PROMPT - Please carry on the blog post below, continuing its Friday entry after the last sentence.

DOCUMENT SEGMENT -
[start]
I'm just going to keep not being okay. And I'm okay with that.


Cheers.

Monday, May 16, 2016

Hair

I really can't wait for my hair to grow out.
I have an undercut right now, and don't get me wrong: I do not regretting hacking off whatever my hair was two years ago. It was a mess and it needed to be burned.
But I miss being able to hide in it. It helped with my anxiety.
Short hair is fun and all, but when your heart starts racing and you need something to get your mind off of things, there's no hair there for you to twiddle.
And I twiddle. A lot.

Anyway, today I learned that listening to Night Vale while taking a test is a very bad idea.
By that, I mean that I nearly screamed during a test.

For those of you who don't know what Night Vale is:
Welcome to Night Vale is a twice-monthly podcast about a creepy little town that seems to be on its own schedule apart from the rest of the world. Along with angels you aren't allowed to acknowledge, mountains that don't exist, banned wheat and wheat by-products, Librarians, who you should definitely avoid, a literal five-headed dragon running for Mayor, a Faceless Old Woman Who Secretly Lives in Your Home, a GIANT GLOW CLOUD WHOM YOU MUST SUBMIT TO, a floating cat, lots of dead interns, dog parks that you shouldn't enter under any circumstance, an Apache Tracker who shouldn't be allowed to call himself that, a Barber that gives cactuses haircuts, and, most importantly, the wonderful, amazing, perfect scientist that came through and never left. All told through the eyes of the Night Vale radio station host.

10 out of 10, would recommend.

That's all I've got,
Cheers!

Sunday, May 15, 2016

Friday and Saturday

Haha I haven't updated in awhile!
Why?

Because of exams! Yay!

Anyway, I'm giving you a brief recap of Friday, Saturday, and everything in between, even though there is nothing in between Friday and Saturday.

Enjoy?




Friday:
Today was senior day. By that, I mean that I had to sit in the gym for three hours watching awards being given out to seniors. It was long, boring, cramped, and really well organized. I also had to pee really bad through the entire thing. Overall, it was awful, but I'm super happy it went over well because I knew the person who had to organize it, and she said that if it didn't go over well, she was going to sit in the corner and cry. Luckily, that didn't happen.
Next block, I literally lied down under my table (this class has a college room layout, if that gives you any idea on what I'm talking about) and watched Netflix. I don't think my teacher even knew I was there.
At lunch, some COMPLETE JERK decided that (instead of splitting the lunches up) they should just let 900 students cram into one very small lunch room.
Oh fun.
Now, at lunch every day, I usually sit at the far end of the cafeteria by myself, with a good five seats away from everyone else. It's a nice arrangement, none of the admin notice me, no one talks to me, no one sits near me. Is it lonely? Yes. But you know what? I like that.
[end]
RECORDED INFORMATION -
[start]
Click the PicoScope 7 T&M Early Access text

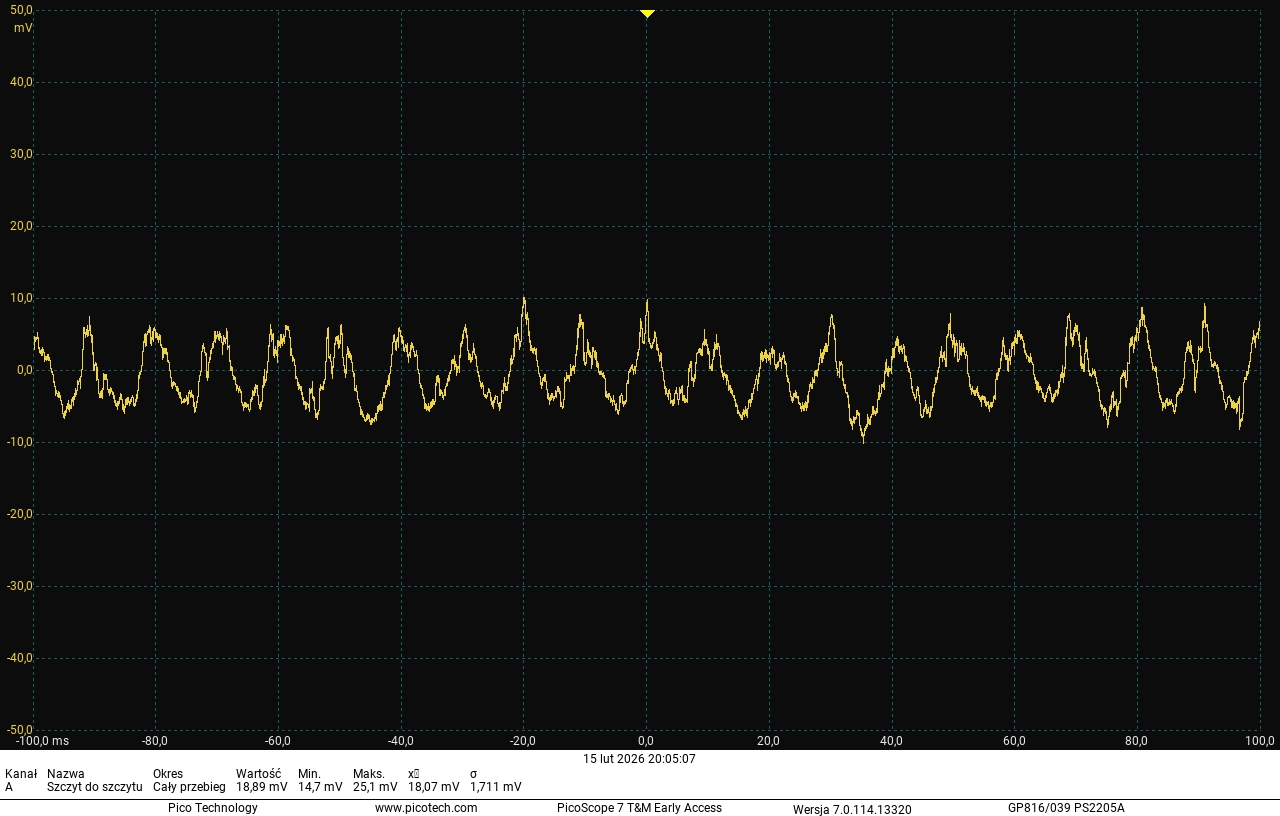tap(639, 808)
[end]
TASK OUTPUT -
But today? No. Some jerk waltzes right up a chair away from me, sits their butt down, and calls a group of five or six people over. Not only is it super crowded and loud, they also proceed to scoot down RIGHT NEXT TO ME. THERE IS NO LONGER A MEDIATOR CHAIR. NO BOUNDARIES. NO BARRIERS.
It took me five seconds to consider my only option, and then get up and go to the bathroom.
Walking down the hallway, I see my favorite teacher person come off the stairs. And of course, he's like, my favorite person, so I can't just obviously see him and duck out to take a piss. Plus, he's already marching towards me, smiling.
Alright, Ava, just pass the bathrooms and get some water. That'll give you enough time to rehydrate and say hello.
"What happened to your wrist, kid? Horse buck you off?"
"What, this? Oh, Carpal Tunnel. No biggie."
"Dang. That sucks."
Good. Short conversation. Love him, mean it, but I'm not mentally stable enough to actually engage in conversation.
So I ducked into the bathroom and locked myself in the first stall.
I stayed in for about 15 minutes, but today's "special lunch" is about an hour and a half long, so it didn't even put a dent in it.
I came back out, walking as slowly as I possibly could back to the masses.
There are no seats left for me to sit in.
Next to my normal table sits my mutual enemy, Cam, so I shot over to his table and gave him a vague explanation.
"Hey, dude, I'm standing right here, don't question it."
"Okay."
"Okay this is weird I'm sitting down."
"You do you, Ava."
All of his friends are really annoying/awful, so it couldn't be a permanent fix for my issue.
"Okay, I can't do this. Have fun at whatever this table use to be."
"Good luck."
I tried to go back to the bathrooms, but the place was crammed with seniors trying to change from their dresses to their jeans so they could go outside to a "senior field day" thing. Not only was I out of luck, it also probably seemed like I had a bladder issue, because this was my second time going to the bathroom within the last five minutes.
So I walked out, and I did my last possible option.
Walking around like an admin. It was my downfall, my immediate demise. Walking around a bunch of overcrowded tables like a complete fool.
Until I saw my teammate Dakota.
She's super cool, she's super popular, she rides at my barn, she's by far one of my favorite people.
Yes. This is my chance. I sit down with her, and we look through her yearbook. She tells me about all of the juniors and seniors, I tell her about all of the freshmen and sophomores.
The only issue: my ex-best friend is sitting behind us. Along with the entirety of my old gang of friends. And all of my big brother's current friends.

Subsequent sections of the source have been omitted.